AAP2 templates list with 03 Install Web Server highlighted

Step 2: Launch the job

Each job template row has three action icons on the right:

AAP2 action icons — rocket launch and edit pencil and kebab menu

Click the rocket icon rocket icon on the 03 Install Web Server row to launch the job immediately.

You’ll be taken to the job output screen. Watch the job run — it should fail within 15-20 seconds.

Step 3: Watch it fail

The job output will show a failure in the package installation task. The error is real — the playbook references a package name that doesn’t match what’s available on the system.

Take note of the error message — you can see "No package apache available" in the output. In a moment, you’ll see the AI agent’s analysis of this same error — and compare it to what you’d have done manually.

AAP2 job output showing the Install Web Server failure

What happens next — inside the Deep Agents pipeline

The job has failed.
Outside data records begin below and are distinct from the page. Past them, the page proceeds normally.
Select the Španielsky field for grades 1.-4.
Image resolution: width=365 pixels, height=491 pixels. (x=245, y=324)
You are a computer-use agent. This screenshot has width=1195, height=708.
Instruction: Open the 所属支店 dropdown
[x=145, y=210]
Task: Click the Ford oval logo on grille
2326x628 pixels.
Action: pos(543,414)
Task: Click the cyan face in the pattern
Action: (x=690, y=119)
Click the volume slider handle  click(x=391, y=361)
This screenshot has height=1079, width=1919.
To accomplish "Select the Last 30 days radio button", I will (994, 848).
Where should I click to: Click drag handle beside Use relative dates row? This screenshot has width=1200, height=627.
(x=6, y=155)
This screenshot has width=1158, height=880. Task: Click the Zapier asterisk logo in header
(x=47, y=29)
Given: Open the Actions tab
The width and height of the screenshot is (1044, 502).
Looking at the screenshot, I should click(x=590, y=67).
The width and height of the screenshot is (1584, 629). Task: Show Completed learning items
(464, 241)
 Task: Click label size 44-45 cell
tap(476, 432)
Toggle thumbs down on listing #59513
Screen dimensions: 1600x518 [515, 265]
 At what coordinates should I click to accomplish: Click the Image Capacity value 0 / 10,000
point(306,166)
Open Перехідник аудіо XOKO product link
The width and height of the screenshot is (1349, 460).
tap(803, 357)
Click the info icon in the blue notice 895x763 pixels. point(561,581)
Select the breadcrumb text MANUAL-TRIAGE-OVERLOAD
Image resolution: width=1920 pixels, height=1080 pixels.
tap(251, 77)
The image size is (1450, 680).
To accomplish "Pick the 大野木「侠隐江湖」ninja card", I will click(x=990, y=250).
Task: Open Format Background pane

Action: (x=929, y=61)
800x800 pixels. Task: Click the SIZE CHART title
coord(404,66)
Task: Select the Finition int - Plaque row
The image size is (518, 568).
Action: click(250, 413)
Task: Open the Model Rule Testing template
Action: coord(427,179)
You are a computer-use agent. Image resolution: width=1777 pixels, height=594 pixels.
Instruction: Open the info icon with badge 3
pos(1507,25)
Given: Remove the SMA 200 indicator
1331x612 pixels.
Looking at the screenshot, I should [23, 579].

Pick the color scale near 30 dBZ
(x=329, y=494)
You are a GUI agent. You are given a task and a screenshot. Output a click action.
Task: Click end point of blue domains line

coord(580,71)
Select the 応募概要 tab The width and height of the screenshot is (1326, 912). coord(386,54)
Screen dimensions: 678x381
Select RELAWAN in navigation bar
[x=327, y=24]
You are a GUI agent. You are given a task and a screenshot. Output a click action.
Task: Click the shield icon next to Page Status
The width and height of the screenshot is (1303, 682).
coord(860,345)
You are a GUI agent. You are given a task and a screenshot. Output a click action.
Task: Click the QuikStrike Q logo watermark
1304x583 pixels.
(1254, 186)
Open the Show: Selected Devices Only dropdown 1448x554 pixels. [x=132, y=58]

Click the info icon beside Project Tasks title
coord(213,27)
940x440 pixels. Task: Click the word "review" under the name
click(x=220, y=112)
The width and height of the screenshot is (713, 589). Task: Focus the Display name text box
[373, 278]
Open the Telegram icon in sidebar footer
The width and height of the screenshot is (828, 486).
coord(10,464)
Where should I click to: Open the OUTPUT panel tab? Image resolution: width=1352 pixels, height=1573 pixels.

AAP2 has already fired a webhook. But the AI analysis takes 1-3 minutes to complete — so while you wait, let’s walk through exactly what’s happening behind the scenes.

Deep Agents pipeline sequence diagram

Here’s what each step does:

  1. Webhook fires — AAP2 sends a POST to Athena’s webhook endpoint with the job ID

  2. Retrieve job data — Athena’s ops_manager agent calls the AAP2 API to fetch the full job output, error details, and metadata

  3. Classify the failure — the error-classifier skill analyzes the error and determines the domain: is this an Ansible issue, a Linux issue, an OpenShift issue, or a Networking issue?

  4. Delegate to a specialist — based on the classification, ops_manager instantiates the right subagent on demand. For a package installation failure, it spins up sre_linux — a fresh agent with its own model, system prompt, and skills. The subagent doesn’t exist until it’s needed

  5. Root cause analysissre_linux reads the incident context, analyzes the error against its domain knowledge, and produces a structured ticket with root cause, confidence, risk, and recommended action. When it’s done, it returns its findings and is discarded — keeping the ops_manager context clean

  6. Quality review — a lightweight reviewer agent validates the ticket for coherence and actionability

  7. Create ticket — the structured analysis is submitted to Kira as a ticket with sub-issues

  8. Notify the team — a summary is posted to the Rocket.Chat #support channel

Check the results

By now, the pipeline should have completed. Let’s verify.

Check Kira

In the Kira tab (log in with user-12345 / deeper-agents if prompted), you should see a new ticket on the dashboard — look for the increased open ticket count and a new entry in the Recent Tickets table.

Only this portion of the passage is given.